Church of Scientology in Taiwan Hosts First Asian Human Rights Youth Summit
Youth delegates representing ten nations met with Taiwan President Ma Ying- jeou who welcomed the 10th annual Youth for Human Rights International World Educational Tour and first Asian Human Rights Youth Summit to his country.
Taiwan President Ma Ying-jeou welcomed the 10th annual Youth for Human Rights World Educational Tour and the first Asian Human Rights Youth Summit to his country March 8, 2013.
The first Asian Human Rights Youth Summit, cosponsored by the 10th annual Youth for Human Rights International (YHRI) World Educational Tour and the Church of Scientology in Taiwan, began March 8 with a meeting in Taipei with Taiwan President Ma Ying-jeou.
President Ma welcomed youth delegates from ten nations and YHRI President Dr. Mary Shuttleworth to his country and spoke of the importance of human rights and of his work to incorporate United Nations human rights covenants into Taiwanese domestic law.
Dr. Shuttleworth thanked the president for receiving the Youth for Human Rights delegation, explaining that Taiwan was chosen as the site of the first Asian Youth for Human Rights Summit because of the government’s support of human rights and human rights education.
Youth for Human Rights Taiwan President Simone Hsu pledged her group’s continued support of President Ma’s human rights objectives, promising to carry on their nationwide program to educate youth on the Universal Declaration of Human Rights, the world’s premier human rights document, with even greater vigor.
The summit then began at National Chengchi University in Taipei.
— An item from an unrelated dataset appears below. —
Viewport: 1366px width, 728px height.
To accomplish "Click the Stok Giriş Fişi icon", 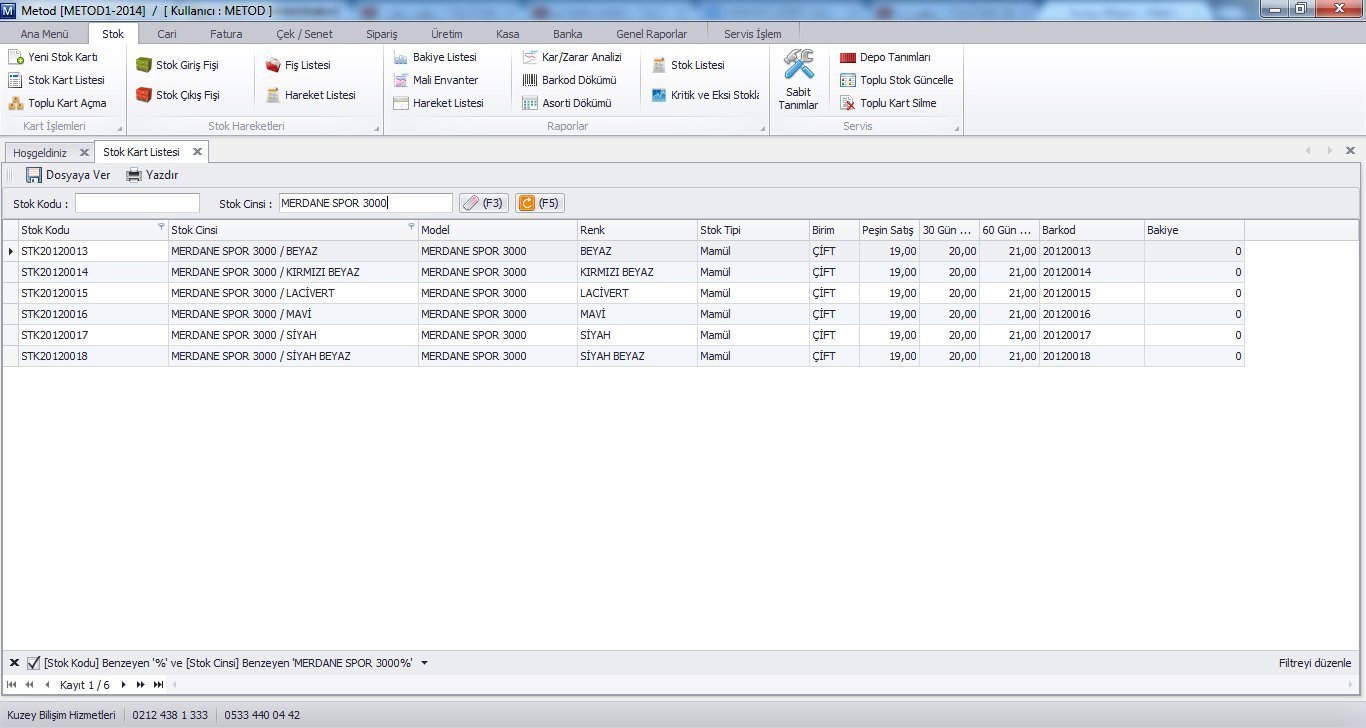I will point(144,65).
The University’s International Conference Hall was filled to capacity for the opening ceremony in which youth delegates entered carrying the flags of their countries: Australia, England, India, Germany, Japan, Mexico, Nepal, Sri Lanka, Taiwan and the United States.
The entire three-day summit was filled with presentations and discussions where delegates shared their most successful human rights awareness activities—from teaching human rights lessons in schools to organizing street events and art competitions. Delegates attended workshops where they learned how to promote their activities and generate sponsorships and support for their programs.
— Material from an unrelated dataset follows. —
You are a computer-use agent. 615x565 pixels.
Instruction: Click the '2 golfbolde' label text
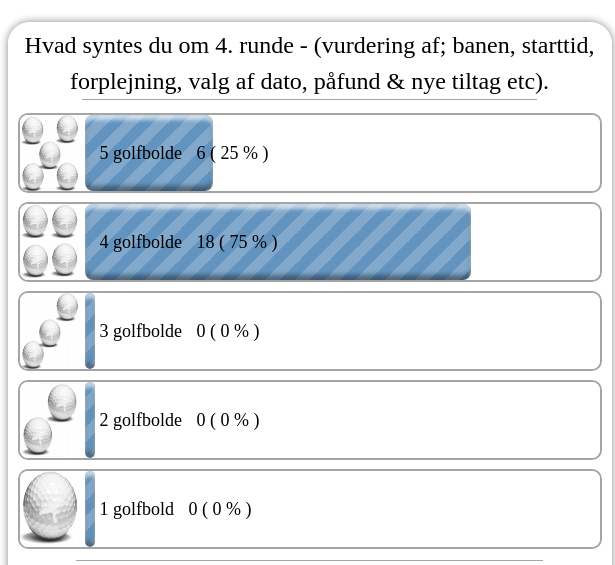[140, 420]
Youth for Human Rights International empowers youth through educational resources that bring the subject of human rights to life. Regional summits are designed to make it possible for many youth delegates to network, learn skills and formulate plans to advance human rights education, thus forwarding the goal of full implementation of the Universal Declaration of Human Rights in their countries.
Scientologists on five continents engage in collaborative efforts with government agencies and nongovernmental organizations to bring about broad-scale awareness and implementation of the Universal Declaration of Human Rights.
The Church of Scientology published Scientology: How We Help—United for Human Rights, Making Human Rights a Global Reality, to meet requests for more information about the human rights education and awareness initiative the Church supports. To learn more, visit http://www.Scientology.org/humanrights.
Youth delegates from 10 countries attended the first Asian Human Rights Youth Summit in Taipei, Taiwan, March 8–11, 2013.
Scientology Founder L. Ron Hubbard wrote, “Human rights must be made a fact, not an idealistic dream,” and the Scientology religion is based on the principles of human rights. The Code of a Scientologist calls on all members of the religion to dedicate themselves “to support true humanitarian endeavors in the fields of human rights.”